5. The ld. Sr. DR vehemently argued and relied on the order of the revenue authorities. In connection to his argument, the relevant paragraph of page 3 of CIT (A)’sorder is reproduced as below:-

“The section above clearly spells out the time limit of compliance. That means that both the return of income and audit report has to be filed by the due date prescribed u/s. 139. 139 provides prescribed dates both for the audited accounts and the date of filing of returns. In any case it is difficult to file the return without getting the accounts audited, as auditing facilitates in reporting correct income. CPC has intimated the appellant about the deficiency pointing out noncompliance of the time lines. Though the appellant complied with the direction of providing the audit report, but the fact remained that it had not observed the time limit prescribed. The default of not filing the audit report renders the appellant not eligible to claim the exemption and the same has been done by the subsequent CPC order dated 21.05.2019. The case law relied by the appellant is not applicable as the same is distinguishable on facts as it is in context of Form 3AA which is no longer there on statute.

4.4 In view of the facts narrated above and legal provision. This office need not interfere with the order of the CPC.”

6. We heard the rival submission and considered the documents available in the record. We respectfully relied on the order of the Jurisdictional High Court for adjudication the issue. The filling of Form No. 10B is a procedural direction in in the provision. The assessee is registered u/s 12A and followed the direction as per the Act during filing of return. For non-filing of Form No. 10B with the return is just a failure of procedural system. Form 10B was filed within stipulated time for removal of defect in the return. Here we respectfully refer the order of Hon’ble High Court of Gujarat in the case of Sarvodaya Charitable Trust vs. Income Tax Officer. (Exemption), [2021] 125 taxmann.com 75 (Gujarat). The relevant paragraph is extracted as below:-

“32. We may also refer to the decision of this Court in CIT v. Gujarat Oil and Allied Industries Ltd. [1993] 201 ITR 325 (Guj.), wherein it is held that the provision regarding furnishing of audit report with the return has to be treated as a procedural proviso. It is directory in nature and its substantial compliance would suffice. In that case, the assessee had not produced the audit report along with the return of income but produced the same before the completion of the assessment. This Court took the view that the benefit of exemption should not be denied merely on account of delay in furnishing the same and it is permissible for the assessee to produce the audit report at a later stage either before the Income-tax Officer or before the appellate authority by assigning sufficient cause”.

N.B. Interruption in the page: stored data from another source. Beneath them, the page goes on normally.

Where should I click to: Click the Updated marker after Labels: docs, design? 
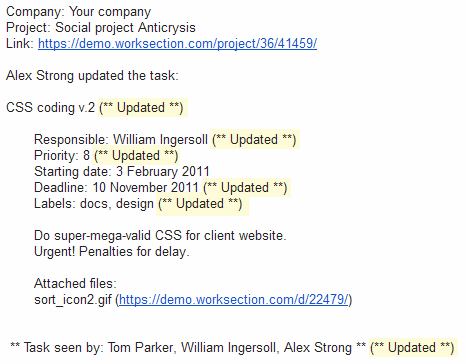coord(202,204)
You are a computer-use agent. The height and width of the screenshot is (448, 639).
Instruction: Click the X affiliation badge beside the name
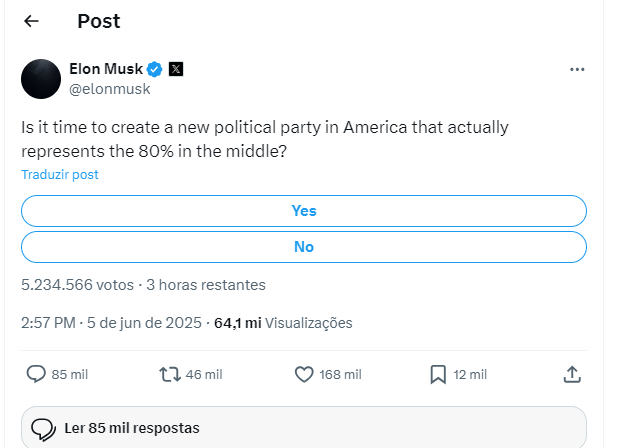tap(176, 69)
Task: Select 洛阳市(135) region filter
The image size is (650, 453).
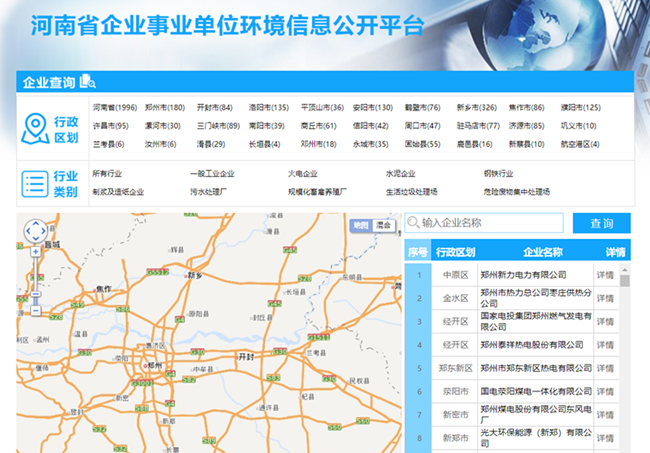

The assessee had rectified the defect within stipulated time and the procedure for filing Audit Report was completed. We find that assessee is eligible for deduction u/s 11 of the Act. The addition made by the ld. AO is liable to be quashed. Accordingly, the appeal of the assessee is allowed.

7. In the result, the appeal of the assessee bearing ITA No.214/Asr/2022 is allowed.